Голубица взвилась и, забирая все выше, белым пламенем полетела прямо на закатное солнце, которое из последних сил палило во все лучи. Смотреть, как летит голубица, глазам было больно. Люди одинаково задрали вверх головы, подняли козырями ко лбам ладони. А голубица, растерявшись ли в небе от одиночества, по какой ли иной причине, улетала от голубятни все дальше.
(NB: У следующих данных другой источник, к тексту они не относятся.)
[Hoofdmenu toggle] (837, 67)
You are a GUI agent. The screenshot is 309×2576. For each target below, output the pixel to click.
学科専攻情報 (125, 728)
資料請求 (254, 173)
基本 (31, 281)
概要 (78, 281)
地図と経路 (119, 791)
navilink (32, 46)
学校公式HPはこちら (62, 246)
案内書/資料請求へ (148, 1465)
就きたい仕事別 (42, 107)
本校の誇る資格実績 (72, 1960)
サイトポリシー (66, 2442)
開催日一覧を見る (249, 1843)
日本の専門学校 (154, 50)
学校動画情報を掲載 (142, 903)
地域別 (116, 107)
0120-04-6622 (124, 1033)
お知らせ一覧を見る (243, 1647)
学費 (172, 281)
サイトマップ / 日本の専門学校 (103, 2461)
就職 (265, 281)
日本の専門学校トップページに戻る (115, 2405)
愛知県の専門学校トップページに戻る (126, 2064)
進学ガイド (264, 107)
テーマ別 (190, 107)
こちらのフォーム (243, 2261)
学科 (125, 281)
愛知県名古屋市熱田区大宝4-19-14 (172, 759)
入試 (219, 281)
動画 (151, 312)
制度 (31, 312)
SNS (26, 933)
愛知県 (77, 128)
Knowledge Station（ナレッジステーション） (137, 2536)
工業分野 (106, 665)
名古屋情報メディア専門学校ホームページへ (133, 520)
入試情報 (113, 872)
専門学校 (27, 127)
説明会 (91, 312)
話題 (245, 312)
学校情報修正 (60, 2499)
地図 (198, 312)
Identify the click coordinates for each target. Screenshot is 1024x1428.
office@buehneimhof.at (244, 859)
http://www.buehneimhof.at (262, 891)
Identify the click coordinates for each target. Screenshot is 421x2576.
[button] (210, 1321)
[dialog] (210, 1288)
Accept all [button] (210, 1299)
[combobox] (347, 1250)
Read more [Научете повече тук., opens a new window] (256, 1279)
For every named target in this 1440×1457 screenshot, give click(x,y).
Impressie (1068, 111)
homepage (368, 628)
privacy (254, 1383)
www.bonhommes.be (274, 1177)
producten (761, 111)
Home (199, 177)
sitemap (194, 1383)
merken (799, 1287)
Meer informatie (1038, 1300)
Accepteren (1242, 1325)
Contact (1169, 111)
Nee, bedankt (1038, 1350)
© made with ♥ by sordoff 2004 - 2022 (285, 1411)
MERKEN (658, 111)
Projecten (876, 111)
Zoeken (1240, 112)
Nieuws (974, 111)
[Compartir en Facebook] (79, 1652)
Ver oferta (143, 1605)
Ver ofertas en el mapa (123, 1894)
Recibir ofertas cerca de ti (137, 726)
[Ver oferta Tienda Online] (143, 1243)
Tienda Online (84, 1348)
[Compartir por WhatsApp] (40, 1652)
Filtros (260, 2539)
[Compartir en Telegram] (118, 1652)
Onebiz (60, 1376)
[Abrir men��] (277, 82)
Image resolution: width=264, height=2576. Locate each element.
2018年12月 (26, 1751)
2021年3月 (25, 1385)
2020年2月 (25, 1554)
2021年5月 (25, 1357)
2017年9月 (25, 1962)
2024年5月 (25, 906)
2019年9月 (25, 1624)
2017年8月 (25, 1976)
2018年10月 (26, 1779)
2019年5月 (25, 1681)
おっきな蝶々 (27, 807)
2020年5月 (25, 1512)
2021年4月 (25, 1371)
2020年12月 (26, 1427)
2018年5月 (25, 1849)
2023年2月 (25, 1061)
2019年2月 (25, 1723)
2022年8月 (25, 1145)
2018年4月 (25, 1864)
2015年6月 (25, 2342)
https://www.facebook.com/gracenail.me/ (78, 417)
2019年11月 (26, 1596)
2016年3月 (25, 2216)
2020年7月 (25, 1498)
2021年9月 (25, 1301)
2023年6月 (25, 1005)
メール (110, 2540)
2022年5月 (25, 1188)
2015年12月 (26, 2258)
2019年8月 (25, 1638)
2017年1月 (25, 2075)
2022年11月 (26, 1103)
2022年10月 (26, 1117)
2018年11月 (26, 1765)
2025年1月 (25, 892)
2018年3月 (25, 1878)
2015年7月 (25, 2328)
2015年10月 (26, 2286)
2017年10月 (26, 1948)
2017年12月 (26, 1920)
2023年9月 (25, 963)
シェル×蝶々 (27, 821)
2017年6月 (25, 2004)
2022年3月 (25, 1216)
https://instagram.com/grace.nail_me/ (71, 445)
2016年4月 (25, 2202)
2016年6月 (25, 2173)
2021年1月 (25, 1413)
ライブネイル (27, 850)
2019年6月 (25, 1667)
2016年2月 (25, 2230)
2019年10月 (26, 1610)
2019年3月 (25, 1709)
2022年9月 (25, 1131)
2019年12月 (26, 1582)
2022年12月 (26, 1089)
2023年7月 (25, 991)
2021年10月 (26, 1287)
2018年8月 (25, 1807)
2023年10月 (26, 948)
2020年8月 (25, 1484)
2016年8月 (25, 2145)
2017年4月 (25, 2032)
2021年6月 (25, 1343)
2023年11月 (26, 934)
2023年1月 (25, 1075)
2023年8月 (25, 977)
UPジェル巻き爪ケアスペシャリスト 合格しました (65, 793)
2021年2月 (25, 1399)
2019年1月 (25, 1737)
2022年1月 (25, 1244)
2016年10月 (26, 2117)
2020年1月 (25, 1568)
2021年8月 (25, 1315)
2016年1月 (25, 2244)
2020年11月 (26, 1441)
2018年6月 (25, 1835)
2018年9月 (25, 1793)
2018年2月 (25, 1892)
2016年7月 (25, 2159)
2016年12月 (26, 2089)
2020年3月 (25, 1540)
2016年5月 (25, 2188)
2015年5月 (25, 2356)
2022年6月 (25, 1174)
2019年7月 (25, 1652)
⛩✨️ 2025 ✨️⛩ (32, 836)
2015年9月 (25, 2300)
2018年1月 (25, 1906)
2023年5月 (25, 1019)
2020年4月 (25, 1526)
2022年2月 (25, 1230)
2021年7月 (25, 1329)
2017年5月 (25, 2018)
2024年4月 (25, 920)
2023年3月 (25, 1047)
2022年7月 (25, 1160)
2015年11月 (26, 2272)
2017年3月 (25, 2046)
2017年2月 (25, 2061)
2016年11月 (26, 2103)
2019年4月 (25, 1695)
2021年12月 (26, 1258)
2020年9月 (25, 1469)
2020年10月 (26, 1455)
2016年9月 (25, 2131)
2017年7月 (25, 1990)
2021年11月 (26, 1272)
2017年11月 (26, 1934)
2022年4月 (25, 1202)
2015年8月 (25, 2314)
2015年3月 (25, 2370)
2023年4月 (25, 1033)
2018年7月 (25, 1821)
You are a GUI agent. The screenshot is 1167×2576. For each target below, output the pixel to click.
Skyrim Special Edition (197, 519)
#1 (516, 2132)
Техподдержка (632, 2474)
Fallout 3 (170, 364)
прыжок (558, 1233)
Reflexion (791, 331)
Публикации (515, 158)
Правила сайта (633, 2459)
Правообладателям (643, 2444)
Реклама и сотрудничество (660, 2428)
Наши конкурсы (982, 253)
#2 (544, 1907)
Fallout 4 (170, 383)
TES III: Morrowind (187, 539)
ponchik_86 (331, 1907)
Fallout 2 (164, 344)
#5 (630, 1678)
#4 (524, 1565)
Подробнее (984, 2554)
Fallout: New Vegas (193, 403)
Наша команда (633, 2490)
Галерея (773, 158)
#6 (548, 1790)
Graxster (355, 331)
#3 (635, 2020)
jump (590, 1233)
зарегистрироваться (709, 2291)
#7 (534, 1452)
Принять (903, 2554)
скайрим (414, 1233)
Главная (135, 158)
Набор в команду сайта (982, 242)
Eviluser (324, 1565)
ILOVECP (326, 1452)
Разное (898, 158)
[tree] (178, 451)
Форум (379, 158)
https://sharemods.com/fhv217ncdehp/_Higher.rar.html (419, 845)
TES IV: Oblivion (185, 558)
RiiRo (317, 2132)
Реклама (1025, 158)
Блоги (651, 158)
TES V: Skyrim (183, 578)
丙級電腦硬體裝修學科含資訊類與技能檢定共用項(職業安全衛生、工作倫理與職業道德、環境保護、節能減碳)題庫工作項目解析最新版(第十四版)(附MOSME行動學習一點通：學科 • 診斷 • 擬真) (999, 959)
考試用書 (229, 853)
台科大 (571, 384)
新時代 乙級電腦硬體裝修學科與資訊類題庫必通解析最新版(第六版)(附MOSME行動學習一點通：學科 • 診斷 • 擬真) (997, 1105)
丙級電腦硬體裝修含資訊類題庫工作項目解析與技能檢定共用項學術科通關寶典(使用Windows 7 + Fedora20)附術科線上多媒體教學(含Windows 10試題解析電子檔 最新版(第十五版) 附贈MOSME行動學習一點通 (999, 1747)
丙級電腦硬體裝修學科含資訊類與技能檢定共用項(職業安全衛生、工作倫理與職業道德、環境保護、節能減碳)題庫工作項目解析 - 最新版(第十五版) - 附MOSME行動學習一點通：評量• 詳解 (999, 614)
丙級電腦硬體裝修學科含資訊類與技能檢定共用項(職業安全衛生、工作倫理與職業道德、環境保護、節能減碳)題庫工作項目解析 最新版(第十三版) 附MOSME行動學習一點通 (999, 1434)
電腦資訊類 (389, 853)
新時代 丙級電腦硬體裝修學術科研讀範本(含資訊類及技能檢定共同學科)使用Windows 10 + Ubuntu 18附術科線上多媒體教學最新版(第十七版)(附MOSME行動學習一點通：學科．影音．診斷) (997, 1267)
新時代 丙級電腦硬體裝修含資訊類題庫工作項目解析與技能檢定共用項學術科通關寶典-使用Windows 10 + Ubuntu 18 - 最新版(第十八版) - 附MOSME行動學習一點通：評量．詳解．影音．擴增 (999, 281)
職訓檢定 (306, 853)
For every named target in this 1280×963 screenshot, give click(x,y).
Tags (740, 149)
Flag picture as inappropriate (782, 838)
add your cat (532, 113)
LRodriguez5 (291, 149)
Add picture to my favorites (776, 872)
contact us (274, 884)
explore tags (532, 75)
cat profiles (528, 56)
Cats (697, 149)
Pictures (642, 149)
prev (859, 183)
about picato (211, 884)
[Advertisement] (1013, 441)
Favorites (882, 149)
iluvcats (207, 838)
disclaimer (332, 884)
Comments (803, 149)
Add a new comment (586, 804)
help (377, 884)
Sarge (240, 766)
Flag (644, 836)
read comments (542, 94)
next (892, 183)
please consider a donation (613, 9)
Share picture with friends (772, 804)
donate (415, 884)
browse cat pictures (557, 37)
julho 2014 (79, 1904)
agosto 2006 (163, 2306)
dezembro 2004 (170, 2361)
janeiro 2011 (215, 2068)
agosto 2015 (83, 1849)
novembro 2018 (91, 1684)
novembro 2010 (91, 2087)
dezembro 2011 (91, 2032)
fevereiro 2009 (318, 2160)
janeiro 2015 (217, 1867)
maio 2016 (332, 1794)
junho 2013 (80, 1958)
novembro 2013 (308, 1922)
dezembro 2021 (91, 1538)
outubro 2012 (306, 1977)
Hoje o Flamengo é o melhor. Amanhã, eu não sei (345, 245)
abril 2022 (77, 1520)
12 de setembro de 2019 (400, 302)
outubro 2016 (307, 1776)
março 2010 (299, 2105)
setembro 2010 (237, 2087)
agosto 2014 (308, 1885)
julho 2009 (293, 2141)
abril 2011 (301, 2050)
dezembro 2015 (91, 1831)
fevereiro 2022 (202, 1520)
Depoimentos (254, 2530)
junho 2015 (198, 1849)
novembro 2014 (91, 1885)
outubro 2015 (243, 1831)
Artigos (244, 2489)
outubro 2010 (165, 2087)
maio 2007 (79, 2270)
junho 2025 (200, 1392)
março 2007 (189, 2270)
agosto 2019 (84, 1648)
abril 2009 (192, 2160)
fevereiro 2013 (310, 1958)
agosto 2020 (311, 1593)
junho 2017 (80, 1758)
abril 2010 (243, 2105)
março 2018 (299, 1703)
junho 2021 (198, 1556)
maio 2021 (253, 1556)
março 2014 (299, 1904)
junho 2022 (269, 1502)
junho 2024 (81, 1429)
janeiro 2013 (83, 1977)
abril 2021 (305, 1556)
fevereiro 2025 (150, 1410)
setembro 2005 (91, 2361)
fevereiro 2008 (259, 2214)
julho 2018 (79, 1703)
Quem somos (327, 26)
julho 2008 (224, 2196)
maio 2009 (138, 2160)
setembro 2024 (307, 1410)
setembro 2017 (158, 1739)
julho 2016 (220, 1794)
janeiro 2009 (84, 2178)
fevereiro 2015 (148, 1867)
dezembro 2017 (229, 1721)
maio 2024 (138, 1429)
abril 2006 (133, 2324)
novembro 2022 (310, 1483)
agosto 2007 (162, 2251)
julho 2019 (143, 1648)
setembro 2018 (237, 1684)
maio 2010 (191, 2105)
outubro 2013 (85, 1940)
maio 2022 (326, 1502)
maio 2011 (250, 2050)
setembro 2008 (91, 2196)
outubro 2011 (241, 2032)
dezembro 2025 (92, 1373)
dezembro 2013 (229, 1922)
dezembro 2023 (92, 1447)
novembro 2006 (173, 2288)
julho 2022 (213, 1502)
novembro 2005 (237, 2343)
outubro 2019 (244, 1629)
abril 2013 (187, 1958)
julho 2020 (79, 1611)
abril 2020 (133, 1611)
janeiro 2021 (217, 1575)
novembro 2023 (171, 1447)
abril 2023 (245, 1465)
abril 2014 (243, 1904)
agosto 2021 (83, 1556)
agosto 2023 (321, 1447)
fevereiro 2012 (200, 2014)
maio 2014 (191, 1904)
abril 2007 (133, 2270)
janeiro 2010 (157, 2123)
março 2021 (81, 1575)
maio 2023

Что ее вдруг повлекло?

— Ну! — вскрикнул Михаил Ярославич.

Тверитин так оглушительно свистнул, что вся стая одним махом ударила крыльями и сорвалась с голубятни.

Однако, покуда голуби, набирая круги, поднялись над землей, белая голубица умахала так далеко, что ее почти не было видно.

— Ах, уйдет, уйдет, Михаил Ярославич! — сверху запричитал-заплакал Помога Андреич.

—. Не уйдет!

Тем же движением князь бросил вслед голубице и стае ярого голубя.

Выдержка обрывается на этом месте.